Poster
in
Workshop: The Fourth Workshop on Efficient Natural Language and Speech Processing (ENLSP-IV): Highlighting New Architectures for Future Foundation Models
Approximations may be all you need: Towards Pre-training LLMs with Low-Rank Decomposition and Optimizers
Namrata Shivagunde · Mayank Kulkarni · Giannis Karamanolakis · Jack FitzGerald · Yannick Versley · Saleh Soltan · Volkan Cevher · Jianhua Lu · Anna Rumshisky
Keywords: [ Evaluation and Benchmarking of Efficient Models ] [ Efficient Training ]

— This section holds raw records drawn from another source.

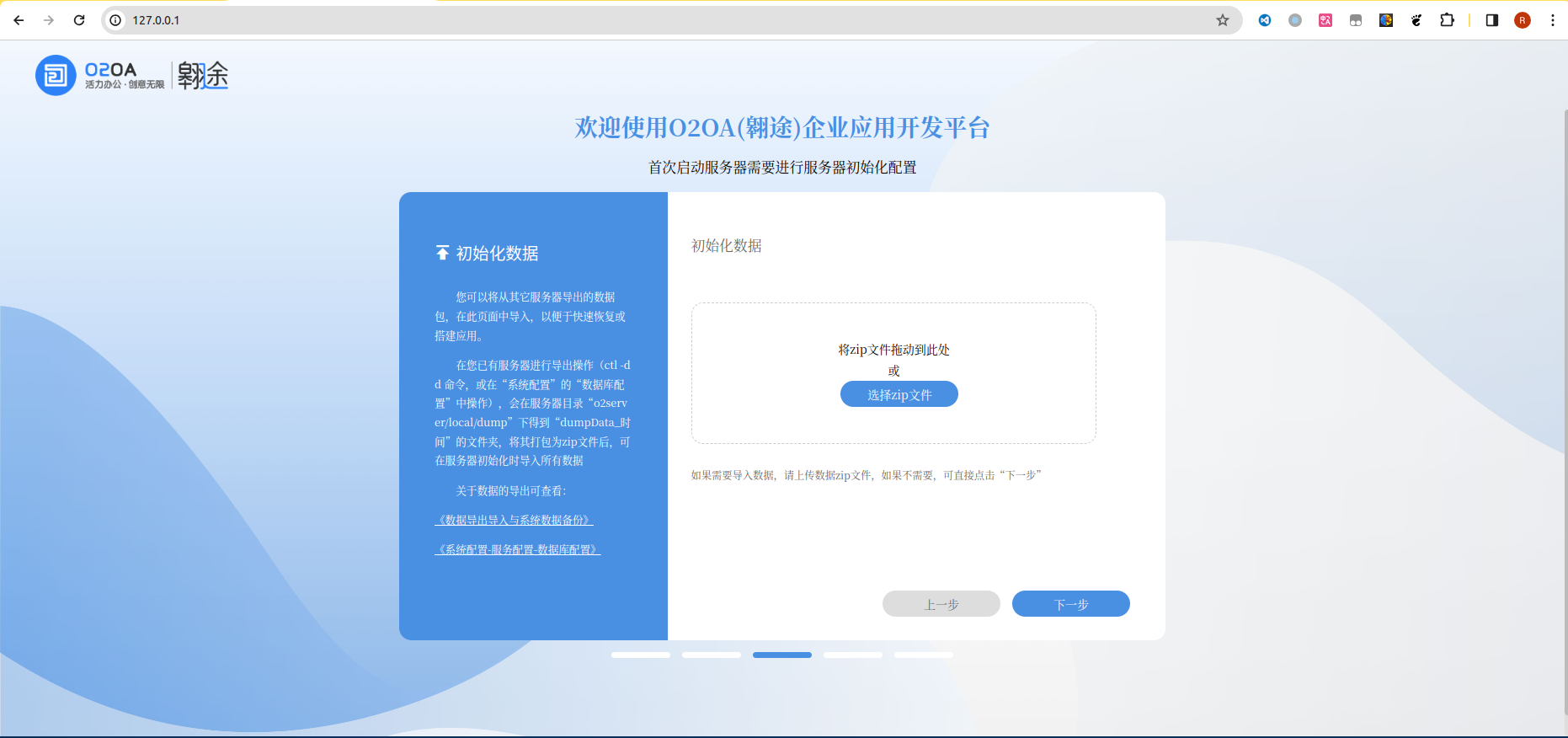Open the GNOME footprint extension
The image size is (1568, 738).
1416,20
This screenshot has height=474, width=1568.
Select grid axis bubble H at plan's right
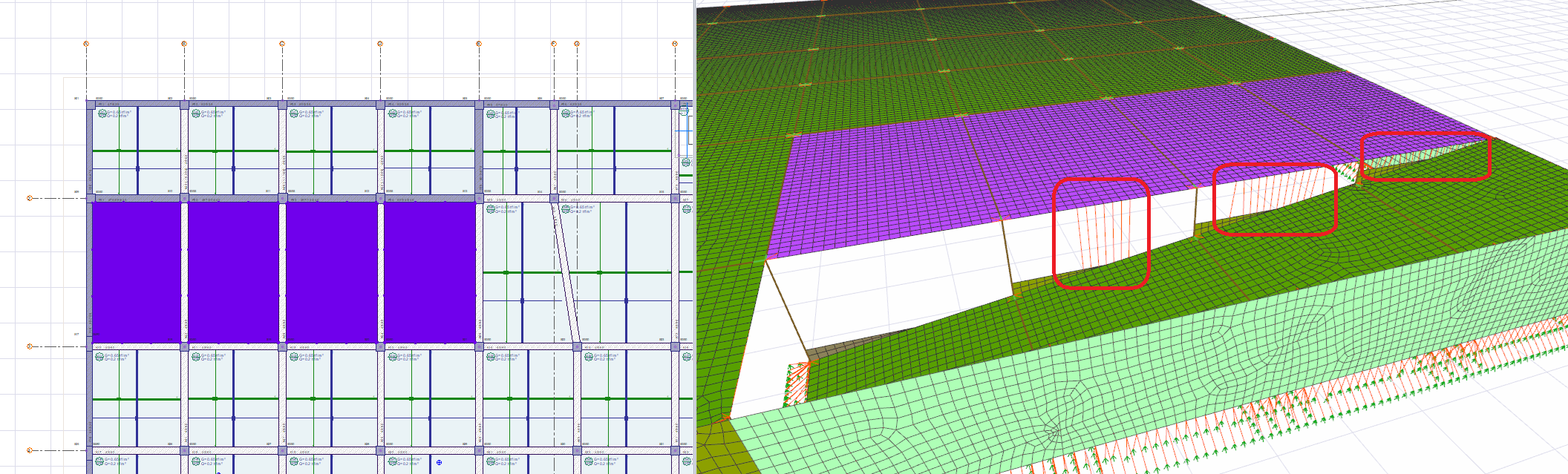pyautogui.click(x=675, y=44)
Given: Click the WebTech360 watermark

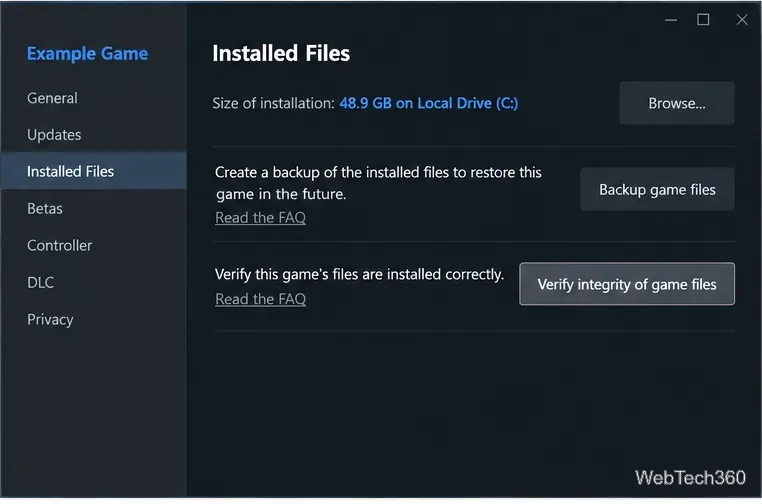Looking at the screenshot, I should coord(690,477).
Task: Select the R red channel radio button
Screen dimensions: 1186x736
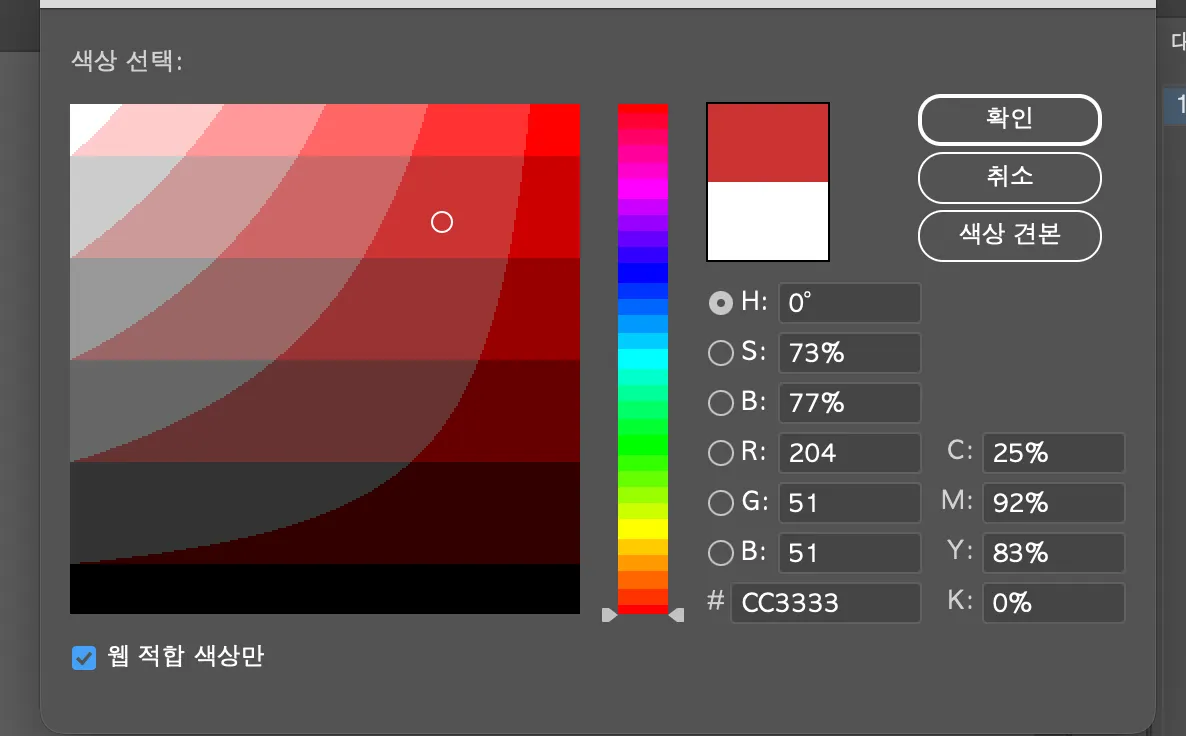Action: [x=720, y=453]
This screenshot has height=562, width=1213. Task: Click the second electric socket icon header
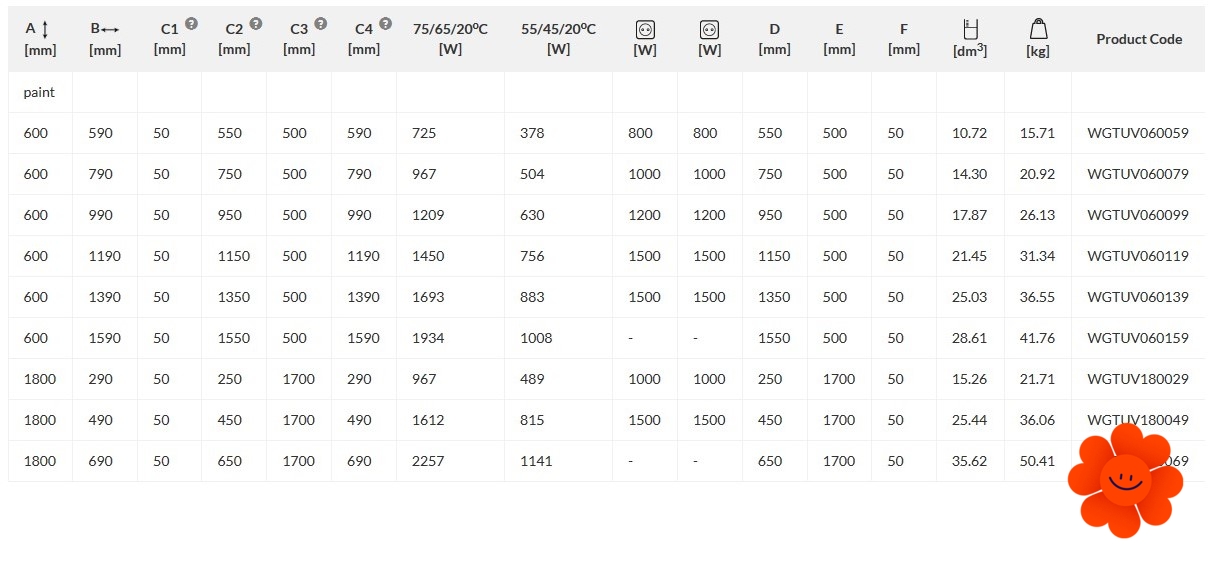[x=710, y=30]
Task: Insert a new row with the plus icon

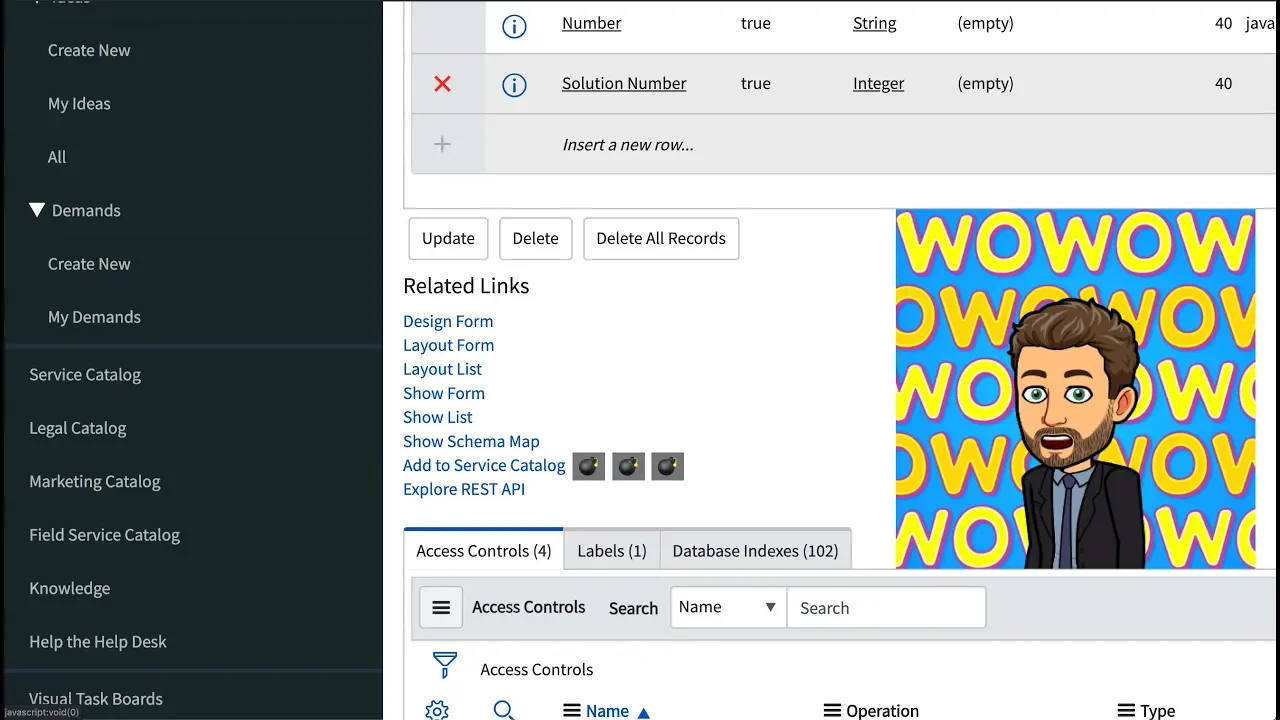Action: point(442,144)
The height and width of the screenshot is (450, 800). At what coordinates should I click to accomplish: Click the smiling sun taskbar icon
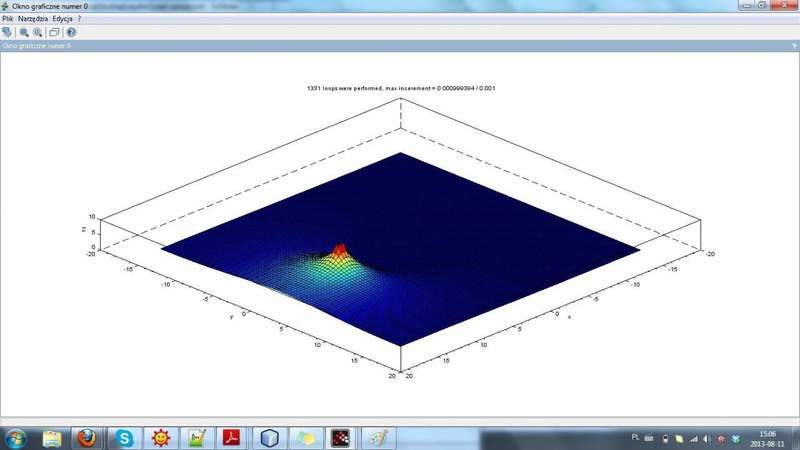tap(160, 437)
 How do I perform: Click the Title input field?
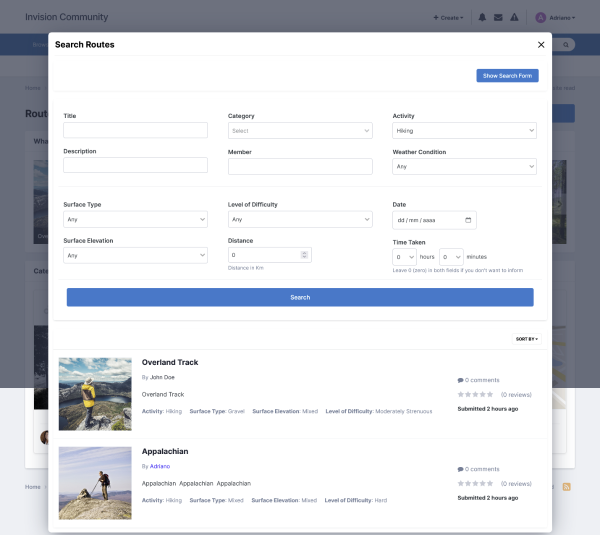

Large language models (LLMs) have achieved remarkable performance on various natural language processing tasks, but training LLMs at scale is extremely resource-intensive, requiring substantial computational power, memory, and energy consumption. This has motivated research into efficient training methods, particularly during the pre-training phase. There are two main approaches to approximate full-rank training which have emerged to address this challenge: low-rank model decomposition (e.g., ReLoRA) and memory-efficient optimizers (e.g., GaLore). In this work, we systematically evaluate both lines of research on a range of metrics, including validation perplexity, memory usage and throughput. Additionally, we propose improvements on both low-rank decomposition methods, by improving the low-rank matrices decomposition and initialization, and memory efficient optimizer methods via the introduction of error feedback and dynamic update steps. Our comprehensive evaluation under the same experimental setting shows that our proposed optimizations outperform all previous methods, achieving almost same throughput as full-rank training, saving 9% in memory traded off for a 1.5% increase in validation perplexity.